### Instruções do exercício
Transcreva do parecer sobre internações compulsórias o trecho entre "Parecer 273/2015-J: Internações" e "da minuta anexa.", inclusive.

### Texto de referência
---

Parecer 273/2015-J: Internações compulsórias
Parecer 273/2015-J
Processo 2015/33911
INTERNAÇÕES COMPULSÓRIAS - Há necessidade de criação de guia de internação com a comunicação à Secretaria Estadual da Saúde nas hipóteses de internação autorizada ou determinada pelo juízo do “paciente judiciário”, denominação utilizada pelo Conselho Nacional de Justiça. Parecer pela edição de provimento, na forma da minuta anexa.
Excelentíssimo Senhor Corregedor Geral da Justiça,
Trata-se de reclamação formulada pelo magistrado de Embu-Guaçu a respeito de indevida invasão na independência funcional em razão de ofício expedido pela Defensoria Pública, questionando-lhe a internação de um adolescente (fls. 02/14).
A Seção do Controle Judiciário de 1º Grau informou que, em fevereiro do presente, o total de internações relacionadas à saúde mental foi de 908, sendo que 396 desse total se referiam às internações de idosos (fls. 17).
Após contato deste subscritor, a Secretaria Estadual de Saúde Pública indicou endereço eletrônico para o envio de eventuais guias de internação (fls. 24).
Foram realizadas reuniões com os escrivães judiciais das Varas Centrais de Família e Infância e Juventude, bem como com todas as integrantes do Gabinete da Secretaria Estadual da Saúde.
É o relatório.
OPINO.
Salvo opinião diversa de Vossa Excelência, há necessidade de estabelecer uma guia de internação nos feitos em que houver determinação ou autorização para internação, seja em instituições de saúde mental, seja de longa permanência.
As internações, em relação à saúde mental, são reguladas pela Lei da Reforma Manicomial (Lei nº 10.216/2001). Esse diploma legal estabelece três espécies de internação:
Art. 6º A internação psiquiátrica somente será realizada mediante laudo médico circunstanciado que caracterize os seus motivos.
Parágrafo único. São considerados os seguintes tipos de internação psiquiátrica:
I - internação voluntária: aquela que se dá com o consentimento do usuário;
II - internação involuntária: aquela que se dá sem o consentimento do usuário e a pedido de terceiro; e
III - internação compulsória: aquela determinada pela Justiça.

---

### Seção de dados
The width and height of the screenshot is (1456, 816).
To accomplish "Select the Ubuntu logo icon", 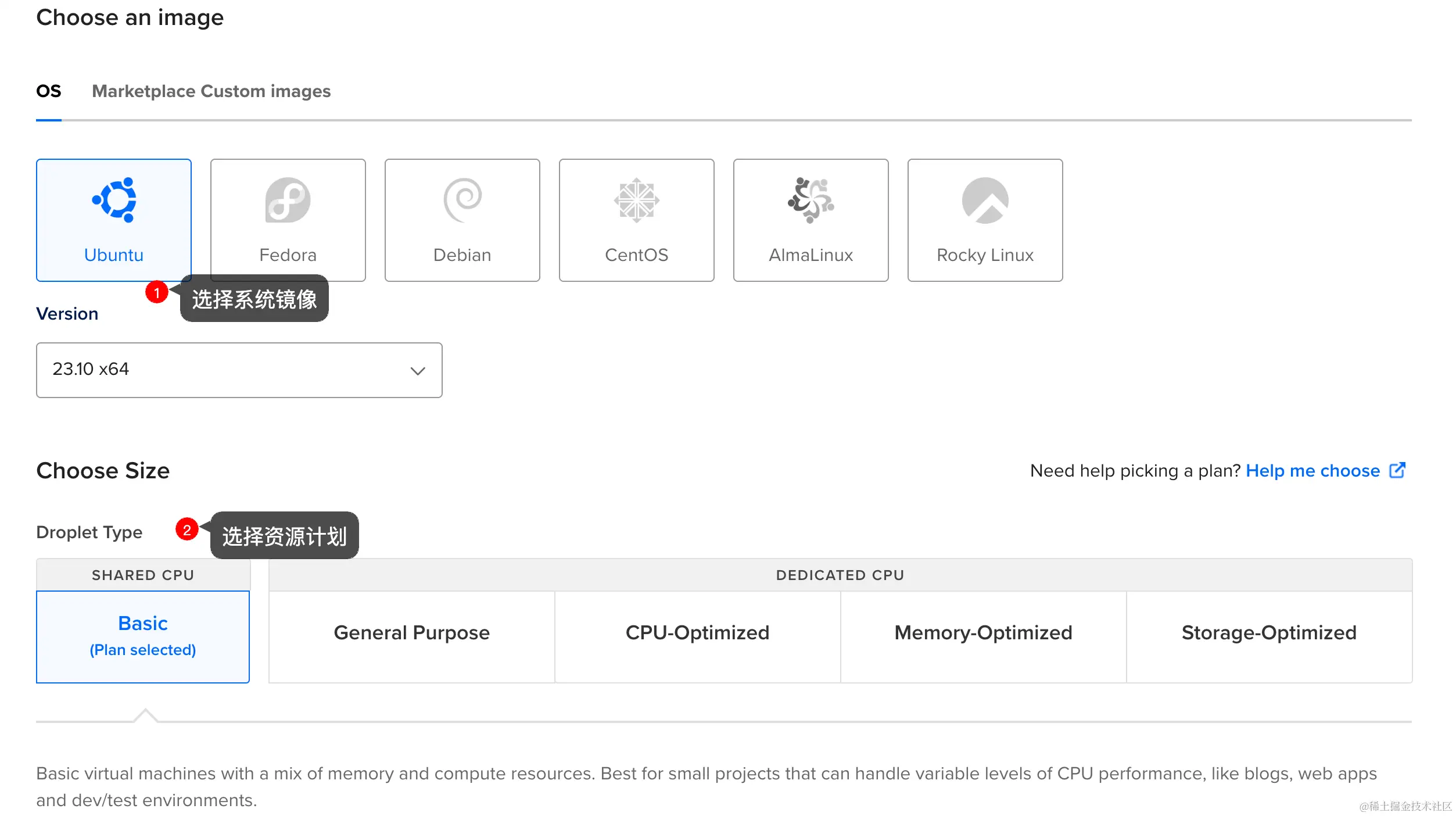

---

### Resultado do exercício
Parecer 273/2015-J: Internações compulsórias
Parecer 273/2015-J
Processo 2015/33911
INTERNAÇÕES COMPULSÓRIAS - Há necessidade de criação de guia de internação com a comunicação à Secretaria Estadual da Saúde nas hipóteses de internação autorizada ou determinada pelo juízo do “paciente judiciário”, denominação utilizada pelo Conselho Nacional de Justiça. Parecer pela edição de provimento, na forma da minuta anexa.